Iran’s biggest refining project, the $2.8 billion Siraf oil processing plant, is attracting interest from leading Asian economies and the Europeans who are intrigued by an imminent removal of sanctions, its top manager says.
The project includes building a cluster of eight refineries over the next three years to turn oil condensate extracted with gas from Iran’s giant South Pars fields into higher-value products.
"We are seeing strong interest from China, South Korea and Japan, Taiwan for participation -- either to take equity in the project or buy the products from us," CEO of Siraf Refineries Infrastructure Company Alireza Sadeqabadi said.
Iran expects to ship more than 50% of the products to Asia. Once operational, the refineries will turn 480,000 barrels per day (bpd) of condensate to 270,000 bpd of naphtha, 140,000 bpd of gasoil, 30,000 bpd of LPG and 40,000 bpd of kerosene.
Demand in Asia
There is already a strong demand in Asia for naphtha which is used to produce products such as ethylene and propylene, the building blocks of plastics.
According to Sadeqabadi in an interview with financial news and data provider Platts, strong economic growth in countries such as India is expected to generate fresh interest in the product.
"Plastics consumption is directly related to economic growth and we are expecting strong demand for naphtha from those countries which are expected to witness strong economic growth in Asia," he said.
"There is a big spot market for these products and we are hoping margins will be better in the spot market," he added.
However, naphtha shipments will cease once the Siraf petrochemical project currently undergoing feasibility studies comes online, Sadeqabadi added.
Siraf is Iran’s first refinery project totally owned and funded by the private sector.
Apart from China, Japan, South Korea and Taiwan, "we are also in talks with other Asian countries that have naphtha-based petrochemical units", he said without naming them.
"Asia is the center of gravity for oil and all the incremental demand will come from Asia. We are expecting to ship more than 50% of our products to Asia."
European interest
The Europeans are also interested -- not as offtakers but financiers of the project.
"While some European investors are interested only in financing the projects, they are not keen on any offtake agreements.
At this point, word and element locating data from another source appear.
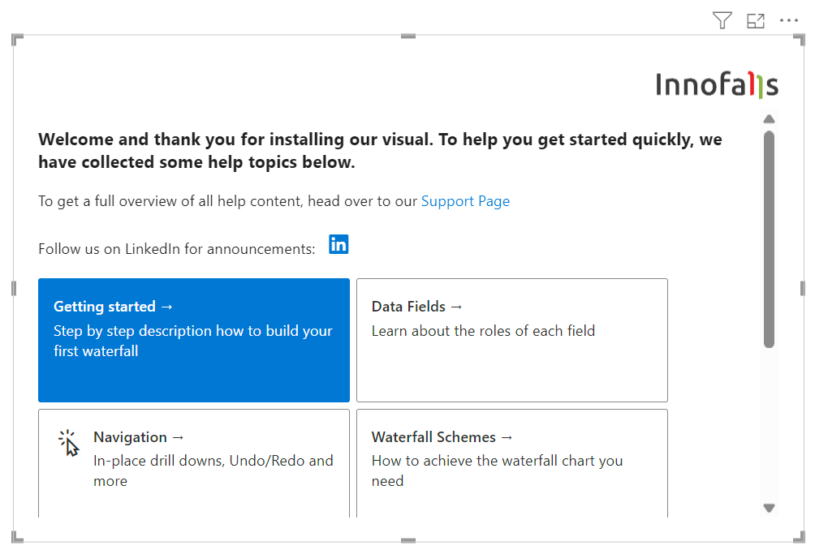Click the cursor icon in the Navigation card
Image resolution: width=815 pixels, height=550 pixels.
point(69,443)
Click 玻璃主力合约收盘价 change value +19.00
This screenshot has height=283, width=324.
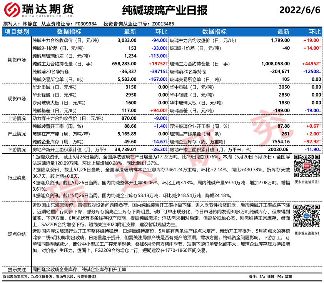pyautogui.click(x=312, y=40)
Asian investors are interested in both investing and also buying from those refineries," Sadeqabadi said.
In June, he was quoted as saying that eight western European companies were keen to invest in the Siraf refinery project.
“We will choose from among eight western European companies that want to be involved," he told Reuters, declining to name the companies.
Iran owns the world’s largest gas reserves. Condensate exports doubled to about 200,000 bpd in 2014, accounting for total Iranian oil shipments of about 1.3 million bpd.
Sadeqabadi said the sales of condensates, used to produce gasoline and petrochemicals, will stop once Siraf comes on stream in line with the country’s target to boost value-added products.